[Stored items]
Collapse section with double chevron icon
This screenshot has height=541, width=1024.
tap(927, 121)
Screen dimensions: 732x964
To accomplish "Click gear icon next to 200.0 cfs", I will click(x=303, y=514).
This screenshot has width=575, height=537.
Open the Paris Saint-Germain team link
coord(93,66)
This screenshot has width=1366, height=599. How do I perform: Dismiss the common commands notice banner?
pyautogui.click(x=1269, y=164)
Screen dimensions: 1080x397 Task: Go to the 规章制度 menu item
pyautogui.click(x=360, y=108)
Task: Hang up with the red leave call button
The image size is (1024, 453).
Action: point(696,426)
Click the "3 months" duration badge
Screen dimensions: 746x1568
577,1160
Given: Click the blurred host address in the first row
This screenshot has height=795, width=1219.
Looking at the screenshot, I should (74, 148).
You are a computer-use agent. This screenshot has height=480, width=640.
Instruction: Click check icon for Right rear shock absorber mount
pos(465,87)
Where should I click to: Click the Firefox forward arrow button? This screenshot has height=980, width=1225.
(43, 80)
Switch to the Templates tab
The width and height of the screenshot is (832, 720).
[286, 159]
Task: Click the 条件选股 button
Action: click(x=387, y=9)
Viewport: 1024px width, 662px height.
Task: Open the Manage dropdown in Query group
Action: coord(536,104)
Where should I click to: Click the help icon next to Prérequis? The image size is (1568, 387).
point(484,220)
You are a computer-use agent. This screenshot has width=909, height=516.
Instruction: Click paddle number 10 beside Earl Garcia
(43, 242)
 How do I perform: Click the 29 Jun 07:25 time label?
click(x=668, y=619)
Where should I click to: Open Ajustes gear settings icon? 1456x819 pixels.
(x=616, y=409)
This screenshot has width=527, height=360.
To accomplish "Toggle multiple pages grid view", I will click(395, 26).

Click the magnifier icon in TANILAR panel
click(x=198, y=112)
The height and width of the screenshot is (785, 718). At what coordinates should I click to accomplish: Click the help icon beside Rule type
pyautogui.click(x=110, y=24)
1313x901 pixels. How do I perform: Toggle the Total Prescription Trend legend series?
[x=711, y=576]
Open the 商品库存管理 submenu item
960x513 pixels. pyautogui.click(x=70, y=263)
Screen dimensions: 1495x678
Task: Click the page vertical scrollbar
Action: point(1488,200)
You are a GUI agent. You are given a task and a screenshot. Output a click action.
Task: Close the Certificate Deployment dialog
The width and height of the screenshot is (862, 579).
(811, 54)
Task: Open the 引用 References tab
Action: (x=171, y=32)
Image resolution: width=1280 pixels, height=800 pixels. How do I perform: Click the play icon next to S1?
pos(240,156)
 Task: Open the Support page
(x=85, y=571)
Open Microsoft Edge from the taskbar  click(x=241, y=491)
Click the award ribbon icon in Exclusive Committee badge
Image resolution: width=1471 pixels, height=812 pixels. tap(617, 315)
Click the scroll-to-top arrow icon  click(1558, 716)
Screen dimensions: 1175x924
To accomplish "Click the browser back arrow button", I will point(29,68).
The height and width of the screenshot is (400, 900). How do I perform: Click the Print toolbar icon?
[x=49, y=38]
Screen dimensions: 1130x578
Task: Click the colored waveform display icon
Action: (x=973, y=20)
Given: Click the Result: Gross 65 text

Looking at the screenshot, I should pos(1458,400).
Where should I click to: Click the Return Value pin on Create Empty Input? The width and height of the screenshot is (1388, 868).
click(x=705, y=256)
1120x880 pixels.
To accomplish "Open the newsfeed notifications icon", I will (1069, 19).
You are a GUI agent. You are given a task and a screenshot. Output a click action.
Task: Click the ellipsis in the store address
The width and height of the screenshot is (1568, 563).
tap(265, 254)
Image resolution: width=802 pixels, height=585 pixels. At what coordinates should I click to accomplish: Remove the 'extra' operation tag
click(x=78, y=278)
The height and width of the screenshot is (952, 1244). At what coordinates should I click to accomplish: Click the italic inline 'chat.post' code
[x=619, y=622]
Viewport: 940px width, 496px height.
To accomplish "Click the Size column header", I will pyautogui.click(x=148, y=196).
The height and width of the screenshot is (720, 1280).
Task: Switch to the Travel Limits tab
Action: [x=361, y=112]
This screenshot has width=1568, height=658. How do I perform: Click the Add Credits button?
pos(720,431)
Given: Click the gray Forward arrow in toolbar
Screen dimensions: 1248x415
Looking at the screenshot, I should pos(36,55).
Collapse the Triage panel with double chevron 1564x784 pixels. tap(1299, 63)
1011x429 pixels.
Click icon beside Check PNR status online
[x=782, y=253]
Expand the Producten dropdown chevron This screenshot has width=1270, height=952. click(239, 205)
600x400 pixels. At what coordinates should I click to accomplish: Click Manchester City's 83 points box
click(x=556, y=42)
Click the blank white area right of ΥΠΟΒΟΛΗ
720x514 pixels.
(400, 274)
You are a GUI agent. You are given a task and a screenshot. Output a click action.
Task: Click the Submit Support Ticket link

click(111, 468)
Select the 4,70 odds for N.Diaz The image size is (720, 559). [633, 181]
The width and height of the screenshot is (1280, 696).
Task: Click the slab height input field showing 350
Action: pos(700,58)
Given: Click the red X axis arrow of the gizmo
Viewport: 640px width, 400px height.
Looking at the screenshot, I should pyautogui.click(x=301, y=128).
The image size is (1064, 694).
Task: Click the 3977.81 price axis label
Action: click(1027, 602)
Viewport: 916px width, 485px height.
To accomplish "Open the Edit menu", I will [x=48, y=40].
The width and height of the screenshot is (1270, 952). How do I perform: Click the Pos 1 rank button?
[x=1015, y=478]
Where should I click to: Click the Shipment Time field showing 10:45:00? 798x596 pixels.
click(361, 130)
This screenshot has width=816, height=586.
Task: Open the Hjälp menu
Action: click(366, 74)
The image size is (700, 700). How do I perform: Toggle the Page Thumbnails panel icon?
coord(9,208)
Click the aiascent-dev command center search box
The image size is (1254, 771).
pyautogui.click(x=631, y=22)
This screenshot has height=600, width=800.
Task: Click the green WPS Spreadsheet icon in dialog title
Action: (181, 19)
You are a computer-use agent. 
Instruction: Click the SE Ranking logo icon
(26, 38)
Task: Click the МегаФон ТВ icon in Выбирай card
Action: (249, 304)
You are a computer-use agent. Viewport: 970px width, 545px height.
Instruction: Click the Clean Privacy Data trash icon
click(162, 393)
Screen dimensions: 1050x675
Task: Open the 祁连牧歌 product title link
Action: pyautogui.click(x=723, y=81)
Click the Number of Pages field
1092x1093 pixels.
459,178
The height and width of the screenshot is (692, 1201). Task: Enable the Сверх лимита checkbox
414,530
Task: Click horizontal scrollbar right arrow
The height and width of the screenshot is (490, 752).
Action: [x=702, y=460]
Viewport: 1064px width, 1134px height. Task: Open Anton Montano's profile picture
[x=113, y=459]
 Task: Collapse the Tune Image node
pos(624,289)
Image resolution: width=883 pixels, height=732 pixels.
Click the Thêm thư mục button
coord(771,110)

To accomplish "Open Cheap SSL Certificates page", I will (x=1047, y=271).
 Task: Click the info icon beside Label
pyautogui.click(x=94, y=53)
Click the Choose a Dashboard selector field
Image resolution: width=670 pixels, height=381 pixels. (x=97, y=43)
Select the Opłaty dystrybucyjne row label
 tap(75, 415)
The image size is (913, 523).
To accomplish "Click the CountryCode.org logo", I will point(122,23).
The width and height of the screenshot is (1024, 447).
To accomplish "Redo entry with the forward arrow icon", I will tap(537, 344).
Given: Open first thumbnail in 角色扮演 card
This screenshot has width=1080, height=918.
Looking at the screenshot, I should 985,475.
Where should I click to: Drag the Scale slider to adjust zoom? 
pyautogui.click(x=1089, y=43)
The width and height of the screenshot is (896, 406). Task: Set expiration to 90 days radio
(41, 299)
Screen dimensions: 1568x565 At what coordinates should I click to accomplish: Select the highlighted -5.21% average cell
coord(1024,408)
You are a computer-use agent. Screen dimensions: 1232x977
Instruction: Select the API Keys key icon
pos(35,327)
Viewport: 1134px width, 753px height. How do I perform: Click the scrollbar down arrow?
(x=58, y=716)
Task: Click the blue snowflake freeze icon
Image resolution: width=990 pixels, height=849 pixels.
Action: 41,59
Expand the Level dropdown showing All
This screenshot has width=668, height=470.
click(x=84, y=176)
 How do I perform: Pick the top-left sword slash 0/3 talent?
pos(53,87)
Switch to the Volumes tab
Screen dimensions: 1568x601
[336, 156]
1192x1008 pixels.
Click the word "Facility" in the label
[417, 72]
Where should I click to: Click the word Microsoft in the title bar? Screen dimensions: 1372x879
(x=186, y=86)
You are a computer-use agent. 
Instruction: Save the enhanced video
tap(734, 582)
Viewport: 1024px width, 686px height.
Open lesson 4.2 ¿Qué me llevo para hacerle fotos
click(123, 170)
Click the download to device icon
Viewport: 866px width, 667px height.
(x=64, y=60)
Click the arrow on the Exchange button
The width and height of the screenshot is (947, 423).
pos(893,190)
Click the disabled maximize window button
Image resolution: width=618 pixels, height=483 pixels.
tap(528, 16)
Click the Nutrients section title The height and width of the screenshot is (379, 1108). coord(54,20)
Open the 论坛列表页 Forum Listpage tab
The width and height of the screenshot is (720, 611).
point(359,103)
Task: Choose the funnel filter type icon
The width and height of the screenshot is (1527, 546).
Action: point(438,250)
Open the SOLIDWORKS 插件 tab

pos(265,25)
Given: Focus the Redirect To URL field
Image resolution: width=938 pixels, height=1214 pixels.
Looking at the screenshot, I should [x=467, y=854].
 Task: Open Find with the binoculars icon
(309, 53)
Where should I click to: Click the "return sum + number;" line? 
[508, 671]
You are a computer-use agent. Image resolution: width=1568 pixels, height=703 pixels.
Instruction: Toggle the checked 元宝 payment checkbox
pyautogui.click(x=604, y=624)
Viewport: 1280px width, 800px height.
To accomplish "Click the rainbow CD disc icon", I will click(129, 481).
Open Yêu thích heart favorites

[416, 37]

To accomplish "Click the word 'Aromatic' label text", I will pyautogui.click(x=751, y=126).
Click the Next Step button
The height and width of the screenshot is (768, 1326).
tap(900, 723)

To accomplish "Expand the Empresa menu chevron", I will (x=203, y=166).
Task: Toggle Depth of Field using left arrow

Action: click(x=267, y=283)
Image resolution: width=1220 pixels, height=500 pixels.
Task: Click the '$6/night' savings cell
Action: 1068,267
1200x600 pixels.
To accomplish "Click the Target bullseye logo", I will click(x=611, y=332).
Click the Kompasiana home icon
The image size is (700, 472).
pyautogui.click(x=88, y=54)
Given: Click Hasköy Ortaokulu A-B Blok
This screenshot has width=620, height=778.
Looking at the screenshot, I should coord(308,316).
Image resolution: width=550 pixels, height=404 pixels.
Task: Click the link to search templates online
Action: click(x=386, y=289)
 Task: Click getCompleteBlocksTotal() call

GOAL OF THE EXERCISE - List each line of the entries that holds the string "computer".

RESULT FOR THIS TASK -
You are a computer-use agent. This screenshot has height=480, width=640.
You are a computer-use agent. This screenshot has width=909, height=516.
You are a computer-use agent. 
You are a computer-use agent. Viewport: 970px width, 545px height.
You are a computer-use agent. Screen dimensions: 1232x977
You are a computer-use agent. 
You are a computer-use agent. Image resolution: width=1568 pixels, height=703 pixels.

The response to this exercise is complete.